_ASSIGNMENT_
In the records below, find every line with the word "computer" and copy it.

(Items from a dataset)
· · · · ·
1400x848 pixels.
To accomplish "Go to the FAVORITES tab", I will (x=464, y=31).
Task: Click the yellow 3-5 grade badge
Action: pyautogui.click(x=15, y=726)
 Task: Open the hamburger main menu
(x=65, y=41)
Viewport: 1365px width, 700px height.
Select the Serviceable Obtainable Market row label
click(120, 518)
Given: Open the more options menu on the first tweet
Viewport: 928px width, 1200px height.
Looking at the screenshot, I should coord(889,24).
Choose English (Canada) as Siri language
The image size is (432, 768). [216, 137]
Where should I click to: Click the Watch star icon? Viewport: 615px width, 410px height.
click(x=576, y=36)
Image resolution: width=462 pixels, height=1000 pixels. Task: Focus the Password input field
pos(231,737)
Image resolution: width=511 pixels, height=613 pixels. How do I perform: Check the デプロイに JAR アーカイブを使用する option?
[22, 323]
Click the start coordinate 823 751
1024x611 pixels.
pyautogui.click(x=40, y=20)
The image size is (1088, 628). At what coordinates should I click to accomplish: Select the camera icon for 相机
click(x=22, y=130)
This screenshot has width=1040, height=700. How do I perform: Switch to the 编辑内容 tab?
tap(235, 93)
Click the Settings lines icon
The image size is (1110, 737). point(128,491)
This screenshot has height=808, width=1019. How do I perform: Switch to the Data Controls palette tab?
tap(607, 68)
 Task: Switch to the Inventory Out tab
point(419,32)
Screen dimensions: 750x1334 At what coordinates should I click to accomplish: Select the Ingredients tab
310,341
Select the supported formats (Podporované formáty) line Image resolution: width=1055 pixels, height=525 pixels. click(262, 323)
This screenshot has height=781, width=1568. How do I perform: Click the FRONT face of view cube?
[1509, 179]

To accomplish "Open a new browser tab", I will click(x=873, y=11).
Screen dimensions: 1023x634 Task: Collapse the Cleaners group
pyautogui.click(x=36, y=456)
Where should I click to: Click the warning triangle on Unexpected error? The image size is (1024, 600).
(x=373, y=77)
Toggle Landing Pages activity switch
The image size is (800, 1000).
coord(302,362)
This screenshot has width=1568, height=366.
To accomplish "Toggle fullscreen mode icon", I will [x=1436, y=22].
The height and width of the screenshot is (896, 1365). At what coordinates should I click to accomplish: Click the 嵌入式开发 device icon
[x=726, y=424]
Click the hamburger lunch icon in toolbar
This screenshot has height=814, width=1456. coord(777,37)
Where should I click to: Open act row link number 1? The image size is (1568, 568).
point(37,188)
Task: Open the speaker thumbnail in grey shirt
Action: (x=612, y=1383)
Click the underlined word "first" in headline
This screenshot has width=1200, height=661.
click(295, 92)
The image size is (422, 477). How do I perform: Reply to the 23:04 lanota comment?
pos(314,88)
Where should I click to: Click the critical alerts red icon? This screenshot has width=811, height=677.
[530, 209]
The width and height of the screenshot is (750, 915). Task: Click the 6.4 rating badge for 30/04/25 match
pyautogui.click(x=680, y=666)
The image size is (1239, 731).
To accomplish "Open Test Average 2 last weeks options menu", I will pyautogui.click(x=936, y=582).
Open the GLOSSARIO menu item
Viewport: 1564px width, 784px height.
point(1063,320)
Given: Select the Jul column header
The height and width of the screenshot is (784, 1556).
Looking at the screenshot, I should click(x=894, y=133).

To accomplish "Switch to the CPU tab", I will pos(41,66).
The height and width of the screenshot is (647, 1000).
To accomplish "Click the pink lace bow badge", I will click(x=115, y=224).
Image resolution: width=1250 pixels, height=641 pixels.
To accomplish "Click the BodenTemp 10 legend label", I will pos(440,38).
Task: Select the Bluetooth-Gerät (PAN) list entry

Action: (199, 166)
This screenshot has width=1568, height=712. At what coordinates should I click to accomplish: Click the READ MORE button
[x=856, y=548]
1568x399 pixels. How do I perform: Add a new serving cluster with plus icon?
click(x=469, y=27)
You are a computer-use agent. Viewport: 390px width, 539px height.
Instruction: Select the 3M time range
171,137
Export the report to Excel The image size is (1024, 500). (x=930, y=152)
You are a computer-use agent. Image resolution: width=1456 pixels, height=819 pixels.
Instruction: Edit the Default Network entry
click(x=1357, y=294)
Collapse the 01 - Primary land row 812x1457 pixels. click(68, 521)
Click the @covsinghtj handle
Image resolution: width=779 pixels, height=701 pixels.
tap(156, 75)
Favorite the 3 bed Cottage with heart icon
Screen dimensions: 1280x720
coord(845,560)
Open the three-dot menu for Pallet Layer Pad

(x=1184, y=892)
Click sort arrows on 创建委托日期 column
· · · · ·
_OUTPUT OF THE EXERCISE_
You are a computer-use agent. Viewport: 390px width, 539px height.
You are a computer-use agent. Image resolution: width=1456 pixels, height=819 pixels.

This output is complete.